BACKGROUND: Risk of cardiovascular disease (CVD) and mortality for patients with versus without type 2 diabetes mellitus (T2DM) appears to vary by the age at T2DM diagnosis, but few population studies have analyzed mortality and CVD outcomes associations across the full age range. METHODS: With use of the Swedish National Diabetes Registry, everyone with T2DM registered in the Registry between 1998 and 2012 was included. Controls were randomly selected from the general population matched for age, sex, and county. The analysis cohort comprised 318 083 patients with T2DM matched with just <1.6 million controls. Participants were followed from 1998 to 2013 for CVD outcomes and to 2014 for mortality. Outcomes of interest were total mortality, cardiovascular mortality, noncardiovascular mortality, coronary heart disease, acute myocardial infarction, stroke, heart failure, and atrial fibrillation. We also examined life expectancy by age at diagnosis. We conducted the primary analyses using Cox proportional hazards models in those with no previous CVD and repeated the work in the entire cohort. RESULTS: Over a median follow-up period of 5.63 years, patients with T2DM diagnosed at ≤40 years had the highest excess risk for most outcomes relative to controls with adjusted hazard ratio (95% CI) of 2.05 (1.81-2.33) for total mortality, 2.72 (2.13-3.48) for cardiovascular-related mortality, 1.95 (1.68-2.25) for noncardiovascular mortality, 4.77 (3.86-5.89) for heart failure, and 4.33 (3.82-4.91) for coronary heart disease.

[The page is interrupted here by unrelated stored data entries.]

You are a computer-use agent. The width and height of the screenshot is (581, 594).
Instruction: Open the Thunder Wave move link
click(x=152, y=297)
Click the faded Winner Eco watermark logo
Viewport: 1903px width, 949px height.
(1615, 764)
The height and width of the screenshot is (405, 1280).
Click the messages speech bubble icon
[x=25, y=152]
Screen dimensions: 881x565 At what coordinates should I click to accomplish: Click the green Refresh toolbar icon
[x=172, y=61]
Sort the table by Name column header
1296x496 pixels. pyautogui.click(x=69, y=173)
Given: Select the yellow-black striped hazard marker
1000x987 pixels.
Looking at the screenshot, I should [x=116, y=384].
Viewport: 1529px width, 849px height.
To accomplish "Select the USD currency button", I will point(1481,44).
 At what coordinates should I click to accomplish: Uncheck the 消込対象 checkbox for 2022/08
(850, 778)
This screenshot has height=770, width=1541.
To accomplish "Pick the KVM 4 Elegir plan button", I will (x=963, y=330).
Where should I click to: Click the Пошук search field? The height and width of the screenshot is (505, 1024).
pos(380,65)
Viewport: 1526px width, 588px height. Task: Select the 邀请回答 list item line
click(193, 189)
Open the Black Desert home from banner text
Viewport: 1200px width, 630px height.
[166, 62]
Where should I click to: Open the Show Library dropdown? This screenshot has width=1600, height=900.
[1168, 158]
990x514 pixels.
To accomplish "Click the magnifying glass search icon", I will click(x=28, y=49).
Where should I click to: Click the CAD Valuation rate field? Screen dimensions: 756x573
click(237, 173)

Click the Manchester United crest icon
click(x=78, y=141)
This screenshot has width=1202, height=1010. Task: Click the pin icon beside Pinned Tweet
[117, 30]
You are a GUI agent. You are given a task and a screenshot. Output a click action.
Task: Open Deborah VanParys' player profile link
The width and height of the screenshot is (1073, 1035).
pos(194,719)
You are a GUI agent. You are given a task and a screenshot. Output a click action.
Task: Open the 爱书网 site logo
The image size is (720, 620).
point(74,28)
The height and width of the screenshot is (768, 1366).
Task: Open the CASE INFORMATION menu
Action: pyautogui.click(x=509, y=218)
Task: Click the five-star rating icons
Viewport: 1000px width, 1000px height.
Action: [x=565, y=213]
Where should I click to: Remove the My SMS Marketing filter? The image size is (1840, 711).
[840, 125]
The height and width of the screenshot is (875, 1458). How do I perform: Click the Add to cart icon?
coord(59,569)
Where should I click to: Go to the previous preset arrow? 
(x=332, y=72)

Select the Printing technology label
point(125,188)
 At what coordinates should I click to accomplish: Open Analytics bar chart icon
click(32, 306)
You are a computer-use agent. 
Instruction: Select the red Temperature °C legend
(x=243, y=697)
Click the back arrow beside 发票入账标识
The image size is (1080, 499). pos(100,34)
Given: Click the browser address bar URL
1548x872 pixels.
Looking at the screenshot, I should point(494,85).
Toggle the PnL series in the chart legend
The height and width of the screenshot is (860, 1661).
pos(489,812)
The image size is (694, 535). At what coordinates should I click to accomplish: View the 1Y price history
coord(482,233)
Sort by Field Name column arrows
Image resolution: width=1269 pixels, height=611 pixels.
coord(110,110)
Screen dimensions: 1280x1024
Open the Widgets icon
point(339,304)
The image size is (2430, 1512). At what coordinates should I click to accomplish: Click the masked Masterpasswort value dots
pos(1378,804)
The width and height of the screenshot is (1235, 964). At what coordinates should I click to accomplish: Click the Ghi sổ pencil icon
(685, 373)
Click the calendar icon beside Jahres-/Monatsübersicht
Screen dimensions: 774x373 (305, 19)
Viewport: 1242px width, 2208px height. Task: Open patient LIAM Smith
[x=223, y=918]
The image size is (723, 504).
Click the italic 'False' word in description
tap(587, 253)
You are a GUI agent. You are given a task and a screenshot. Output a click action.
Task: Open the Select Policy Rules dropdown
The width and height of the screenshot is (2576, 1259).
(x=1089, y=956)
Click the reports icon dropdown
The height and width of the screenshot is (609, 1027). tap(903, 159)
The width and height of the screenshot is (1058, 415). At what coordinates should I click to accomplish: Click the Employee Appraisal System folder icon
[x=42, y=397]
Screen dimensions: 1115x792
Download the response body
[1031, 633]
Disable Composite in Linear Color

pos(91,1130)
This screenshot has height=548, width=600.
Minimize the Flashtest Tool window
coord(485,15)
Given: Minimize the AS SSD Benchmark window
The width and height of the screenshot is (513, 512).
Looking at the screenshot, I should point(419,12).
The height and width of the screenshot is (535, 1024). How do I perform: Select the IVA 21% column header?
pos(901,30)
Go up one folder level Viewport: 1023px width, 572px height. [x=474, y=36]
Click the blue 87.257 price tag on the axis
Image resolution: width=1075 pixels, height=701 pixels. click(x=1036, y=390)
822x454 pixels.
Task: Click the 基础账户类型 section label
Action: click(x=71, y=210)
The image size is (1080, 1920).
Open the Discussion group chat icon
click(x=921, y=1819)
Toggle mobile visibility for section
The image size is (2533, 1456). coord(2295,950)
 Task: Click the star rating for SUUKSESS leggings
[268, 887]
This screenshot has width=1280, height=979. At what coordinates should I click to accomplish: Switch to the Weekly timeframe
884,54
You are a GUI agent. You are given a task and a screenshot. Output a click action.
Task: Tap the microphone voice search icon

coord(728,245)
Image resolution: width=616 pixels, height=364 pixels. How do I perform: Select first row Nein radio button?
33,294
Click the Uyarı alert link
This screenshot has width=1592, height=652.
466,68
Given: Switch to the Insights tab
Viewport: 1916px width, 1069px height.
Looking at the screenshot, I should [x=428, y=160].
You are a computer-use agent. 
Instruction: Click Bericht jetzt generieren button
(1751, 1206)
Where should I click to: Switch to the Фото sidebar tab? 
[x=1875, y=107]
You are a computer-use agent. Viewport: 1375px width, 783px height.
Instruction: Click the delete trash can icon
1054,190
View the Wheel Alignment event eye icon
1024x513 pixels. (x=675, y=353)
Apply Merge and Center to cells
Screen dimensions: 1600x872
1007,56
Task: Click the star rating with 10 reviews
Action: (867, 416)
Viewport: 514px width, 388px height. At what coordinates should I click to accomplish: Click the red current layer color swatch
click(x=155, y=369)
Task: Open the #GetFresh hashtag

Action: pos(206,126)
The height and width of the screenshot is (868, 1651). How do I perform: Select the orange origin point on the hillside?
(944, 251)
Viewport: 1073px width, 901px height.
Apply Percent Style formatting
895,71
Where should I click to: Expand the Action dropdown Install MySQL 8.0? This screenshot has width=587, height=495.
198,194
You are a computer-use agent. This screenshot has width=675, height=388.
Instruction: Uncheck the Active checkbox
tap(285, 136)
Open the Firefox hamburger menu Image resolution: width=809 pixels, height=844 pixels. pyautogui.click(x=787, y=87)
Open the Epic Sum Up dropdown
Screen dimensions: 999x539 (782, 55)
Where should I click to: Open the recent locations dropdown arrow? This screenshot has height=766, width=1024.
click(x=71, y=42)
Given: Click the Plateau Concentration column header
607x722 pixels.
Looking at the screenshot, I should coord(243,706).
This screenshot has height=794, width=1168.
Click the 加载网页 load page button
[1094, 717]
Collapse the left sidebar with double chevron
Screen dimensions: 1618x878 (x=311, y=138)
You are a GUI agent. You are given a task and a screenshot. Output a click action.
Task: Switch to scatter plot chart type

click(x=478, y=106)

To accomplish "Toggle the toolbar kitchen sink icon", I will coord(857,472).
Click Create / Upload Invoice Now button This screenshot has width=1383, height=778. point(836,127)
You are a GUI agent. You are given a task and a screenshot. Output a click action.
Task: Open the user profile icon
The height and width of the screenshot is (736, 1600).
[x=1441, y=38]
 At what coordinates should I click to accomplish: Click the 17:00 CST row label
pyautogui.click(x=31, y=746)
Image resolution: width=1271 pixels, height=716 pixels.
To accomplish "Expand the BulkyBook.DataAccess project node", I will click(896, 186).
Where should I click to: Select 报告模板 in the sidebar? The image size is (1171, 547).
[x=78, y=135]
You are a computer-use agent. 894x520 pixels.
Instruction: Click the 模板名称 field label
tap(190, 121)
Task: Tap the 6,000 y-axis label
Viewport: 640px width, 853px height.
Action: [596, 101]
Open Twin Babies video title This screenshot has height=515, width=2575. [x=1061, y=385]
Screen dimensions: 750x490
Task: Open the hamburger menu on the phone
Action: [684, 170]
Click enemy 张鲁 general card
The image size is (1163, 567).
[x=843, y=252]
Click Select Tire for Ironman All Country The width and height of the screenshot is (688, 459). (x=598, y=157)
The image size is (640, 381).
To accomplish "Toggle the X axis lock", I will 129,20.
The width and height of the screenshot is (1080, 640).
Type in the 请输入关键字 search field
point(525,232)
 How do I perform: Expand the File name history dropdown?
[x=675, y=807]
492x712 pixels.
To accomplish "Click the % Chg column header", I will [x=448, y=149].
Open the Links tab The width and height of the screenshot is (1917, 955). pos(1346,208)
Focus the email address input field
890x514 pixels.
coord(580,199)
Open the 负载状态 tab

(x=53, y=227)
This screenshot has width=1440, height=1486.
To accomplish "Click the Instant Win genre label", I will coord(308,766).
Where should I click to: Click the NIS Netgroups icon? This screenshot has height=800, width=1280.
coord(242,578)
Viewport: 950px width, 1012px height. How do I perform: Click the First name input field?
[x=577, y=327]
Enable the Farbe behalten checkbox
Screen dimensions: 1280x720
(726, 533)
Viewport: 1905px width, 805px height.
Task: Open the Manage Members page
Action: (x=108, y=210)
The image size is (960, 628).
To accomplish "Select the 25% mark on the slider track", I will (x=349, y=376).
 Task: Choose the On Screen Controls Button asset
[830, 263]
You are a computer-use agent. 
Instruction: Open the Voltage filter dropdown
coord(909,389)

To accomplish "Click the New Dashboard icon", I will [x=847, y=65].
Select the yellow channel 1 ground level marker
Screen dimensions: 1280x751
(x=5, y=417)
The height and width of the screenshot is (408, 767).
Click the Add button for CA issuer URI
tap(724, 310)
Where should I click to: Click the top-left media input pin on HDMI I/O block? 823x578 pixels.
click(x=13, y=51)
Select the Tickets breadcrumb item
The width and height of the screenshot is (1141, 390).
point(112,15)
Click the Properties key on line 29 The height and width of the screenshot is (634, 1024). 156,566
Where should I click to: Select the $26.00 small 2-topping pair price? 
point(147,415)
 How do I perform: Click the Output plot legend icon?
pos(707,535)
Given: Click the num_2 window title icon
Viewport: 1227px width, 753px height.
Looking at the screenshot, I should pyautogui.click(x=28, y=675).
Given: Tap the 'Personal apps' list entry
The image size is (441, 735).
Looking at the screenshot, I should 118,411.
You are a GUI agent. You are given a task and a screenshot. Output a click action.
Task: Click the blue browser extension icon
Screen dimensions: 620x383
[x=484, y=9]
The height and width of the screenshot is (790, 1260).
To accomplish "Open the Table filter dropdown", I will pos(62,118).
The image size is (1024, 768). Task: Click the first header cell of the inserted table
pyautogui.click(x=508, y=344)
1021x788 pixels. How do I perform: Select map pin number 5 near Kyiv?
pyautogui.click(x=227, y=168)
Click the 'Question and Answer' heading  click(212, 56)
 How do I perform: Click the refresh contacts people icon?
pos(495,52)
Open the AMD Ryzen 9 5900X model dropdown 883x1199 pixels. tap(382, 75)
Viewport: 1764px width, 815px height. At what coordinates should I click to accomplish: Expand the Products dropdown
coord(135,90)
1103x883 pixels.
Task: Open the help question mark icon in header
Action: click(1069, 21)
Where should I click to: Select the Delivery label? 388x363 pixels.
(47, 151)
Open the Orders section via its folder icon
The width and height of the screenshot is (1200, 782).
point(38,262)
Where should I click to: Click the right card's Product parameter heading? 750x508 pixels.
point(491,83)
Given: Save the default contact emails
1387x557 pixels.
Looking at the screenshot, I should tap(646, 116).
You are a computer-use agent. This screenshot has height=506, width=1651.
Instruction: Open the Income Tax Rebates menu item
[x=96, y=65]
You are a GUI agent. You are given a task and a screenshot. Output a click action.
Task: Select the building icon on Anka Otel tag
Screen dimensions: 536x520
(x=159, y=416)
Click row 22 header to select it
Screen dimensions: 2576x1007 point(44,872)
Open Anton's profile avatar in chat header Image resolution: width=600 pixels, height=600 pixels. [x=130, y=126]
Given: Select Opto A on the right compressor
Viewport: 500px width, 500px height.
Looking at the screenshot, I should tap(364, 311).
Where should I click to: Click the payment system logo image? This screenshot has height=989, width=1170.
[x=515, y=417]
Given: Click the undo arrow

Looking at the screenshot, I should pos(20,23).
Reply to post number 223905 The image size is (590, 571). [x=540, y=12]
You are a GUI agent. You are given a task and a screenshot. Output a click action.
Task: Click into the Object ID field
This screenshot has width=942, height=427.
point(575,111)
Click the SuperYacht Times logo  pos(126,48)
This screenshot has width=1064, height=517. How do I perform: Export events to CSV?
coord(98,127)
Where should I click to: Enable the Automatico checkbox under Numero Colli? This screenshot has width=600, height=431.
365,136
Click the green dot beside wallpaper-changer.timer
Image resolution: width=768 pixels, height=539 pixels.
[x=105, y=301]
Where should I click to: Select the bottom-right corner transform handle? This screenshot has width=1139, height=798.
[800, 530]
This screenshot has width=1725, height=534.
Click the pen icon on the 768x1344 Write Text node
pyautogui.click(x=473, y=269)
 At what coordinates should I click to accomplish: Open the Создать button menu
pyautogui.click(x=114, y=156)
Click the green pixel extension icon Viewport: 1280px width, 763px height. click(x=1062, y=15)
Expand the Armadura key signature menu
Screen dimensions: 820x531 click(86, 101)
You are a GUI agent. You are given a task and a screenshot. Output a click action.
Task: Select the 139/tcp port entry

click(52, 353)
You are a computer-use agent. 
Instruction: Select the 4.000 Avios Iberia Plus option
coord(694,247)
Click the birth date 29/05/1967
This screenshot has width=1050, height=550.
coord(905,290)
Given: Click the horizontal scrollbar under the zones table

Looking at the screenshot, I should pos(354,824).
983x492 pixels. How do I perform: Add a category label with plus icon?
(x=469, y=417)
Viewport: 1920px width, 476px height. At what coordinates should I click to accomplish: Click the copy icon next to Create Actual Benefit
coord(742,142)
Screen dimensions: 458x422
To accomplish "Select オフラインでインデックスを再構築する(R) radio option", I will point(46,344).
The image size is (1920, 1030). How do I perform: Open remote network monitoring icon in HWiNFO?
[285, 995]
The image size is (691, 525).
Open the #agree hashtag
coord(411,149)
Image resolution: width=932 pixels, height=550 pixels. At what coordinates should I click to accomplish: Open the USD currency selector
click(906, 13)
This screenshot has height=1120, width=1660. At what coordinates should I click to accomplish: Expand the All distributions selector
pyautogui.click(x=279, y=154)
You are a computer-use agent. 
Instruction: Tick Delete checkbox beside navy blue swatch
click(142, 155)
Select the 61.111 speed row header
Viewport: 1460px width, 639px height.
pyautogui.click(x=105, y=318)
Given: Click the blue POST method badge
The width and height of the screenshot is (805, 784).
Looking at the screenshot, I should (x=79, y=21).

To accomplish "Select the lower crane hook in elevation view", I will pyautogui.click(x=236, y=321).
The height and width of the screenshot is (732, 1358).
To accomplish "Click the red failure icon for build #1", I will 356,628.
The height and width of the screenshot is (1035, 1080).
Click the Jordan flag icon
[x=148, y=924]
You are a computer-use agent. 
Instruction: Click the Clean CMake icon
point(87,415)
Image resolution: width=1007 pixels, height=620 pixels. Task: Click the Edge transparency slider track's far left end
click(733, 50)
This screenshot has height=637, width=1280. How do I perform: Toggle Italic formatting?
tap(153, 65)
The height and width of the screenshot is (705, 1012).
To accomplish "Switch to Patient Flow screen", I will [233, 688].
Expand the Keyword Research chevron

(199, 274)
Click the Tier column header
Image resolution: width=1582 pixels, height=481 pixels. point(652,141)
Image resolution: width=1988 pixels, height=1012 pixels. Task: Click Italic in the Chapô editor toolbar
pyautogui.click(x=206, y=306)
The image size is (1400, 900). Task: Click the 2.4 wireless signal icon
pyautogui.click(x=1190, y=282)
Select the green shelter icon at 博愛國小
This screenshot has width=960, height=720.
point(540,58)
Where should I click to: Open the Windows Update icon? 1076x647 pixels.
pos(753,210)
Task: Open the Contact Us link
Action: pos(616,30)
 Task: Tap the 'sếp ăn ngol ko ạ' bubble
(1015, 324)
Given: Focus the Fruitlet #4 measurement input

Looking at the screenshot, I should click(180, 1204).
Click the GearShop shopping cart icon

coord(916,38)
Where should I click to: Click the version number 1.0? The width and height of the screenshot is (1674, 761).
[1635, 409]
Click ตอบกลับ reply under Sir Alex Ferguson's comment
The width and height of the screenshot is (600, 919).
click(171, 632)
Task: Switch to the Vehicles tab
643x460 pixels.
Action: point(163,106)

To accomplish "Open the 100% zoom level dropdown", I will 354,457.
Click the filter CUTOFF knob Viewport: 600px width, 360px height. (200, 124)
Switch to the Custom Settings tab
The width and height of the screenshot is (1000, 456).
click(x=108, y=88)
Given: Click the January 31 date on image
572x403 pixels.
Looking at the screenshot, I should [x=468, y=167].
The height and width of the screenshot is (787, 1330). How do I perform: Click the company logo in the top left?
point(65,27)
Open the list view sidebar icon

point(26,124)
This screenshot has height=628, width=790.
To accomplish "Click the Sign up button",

All risks attenuated progressively with each increasing decade at diagnostic age; by the time T2DM was diagnosed at >80 years, the adjusted hazard ratios for CVD and non-CVDmortality were <1, with excess risks for other CVD outcomes substantially attenuated. Moreover, survival in those diagnosed beyond 80 was the same as controls, whereas it was more than a decade less when T2DM was diagnosed in adolescence. Finally, hazard ratios for most outcomes were numerically greater in younger women with T2DM. CONCLUSIONS: Age at diagnosis of T2DM is prognostically important for survival and cardiovascular risks, with implications for determining the timing and intensity of risk factor interventions for clinical decision making and for guideline-directed care. These observations amplify support for preventing/delaying T2DM onset in younger individuals.